Detalhes bibliográficos
Ano de defesa: 2019
Autor(a) principal: Gomes, Paula Silva [UNIFESP]
Orientador(a): Não Informado pela instituição
Banca de defesa: Não Informado pela instituição
Tipo de documento: Tese
Tipo de acesso: Acesso aberto
Idioma: por
Instituição de defesa: Universidade Federal de São Paulo (UNIFESP)
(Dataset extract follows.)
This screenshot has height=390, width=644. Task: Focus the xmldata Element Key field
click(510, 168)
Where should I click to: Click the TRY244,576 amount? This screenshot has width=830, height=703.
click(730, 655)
Programa de Pós-Graduação: Não Informado pela instituição
Departamento: Não Informado pela instituição
País: Não Informado pela instituição
Palavras-chave em Português:
Link de acesso: https://sucupira.capes.gov.br/sucupira/public/consultas/coleta/trabalhoConclusao/viewTrabalhoConclusao.jsf?popup=true&id_trabalho=7657271
https://repositorio.unifesp.br/handle/11600/59239
Resumo: Objective: Assess CA 15-3 as severity and activity marker in chronic hypersensitivity pneumonitis (cHP). Methods: Forty-one adults diagnosed according Salisbury’s criteria were evaluated in a cross-sectional study. Patients with other causes that could lead to high serum levels of CA 15-3 or dyspnea were excluded. Serum levels of CA 15-3 were: 1) Compared between patients with and without disease activity (based on progressive worsening of the dyspnea or significant worsening of lung function in the last 6-12 months before the study enrollment); 2) Correlated with functional severity indicators; 3) Compared between CT semi-quantitative scores set by two expert radiologists and; 4) Compared between patients removed from antigen exposure and others. Results: median age was 70.2 ± 17.34 years; Mean FVC% was 60.9±11.5. Environmental exposure was presented in all cases. Serum levels of CA 15-3 were higher in patients with active disease (Md= 73,2, Q1=34,7-Q3=141,6 vs Md= 38,8, Q1=25,7-Q3=60,9, p=0,02) in those out of activity. The cut-off point of CA 15-3 obtained using ROC curve was 51 U/mL (t=6,16, p=0,01). CA 15-3 were negatively correlated with: FVC% (r =-0,30, p=0,05), DLCO% (r =-0,52, p<0,01) e Exercise SpO2 (r =-0,59, p<0,01). There was a direct correlation between CA 15-3 and semiquantitative score of ground-glass opacities extension (F=3,03, p=0,04). There was no correlation with score fibrosis. Patients improved after withdrawal of exposure had lower values of CA 15-3 than those maintained it and worsened and the best point of cut-off was 55 U/mL (AUC=0,73, p=0,01). Conclusion: CA 15-3 is a promising biomarker in HP chronic disclosing direct correlation with disease severity, particularly with gas exchange and activity.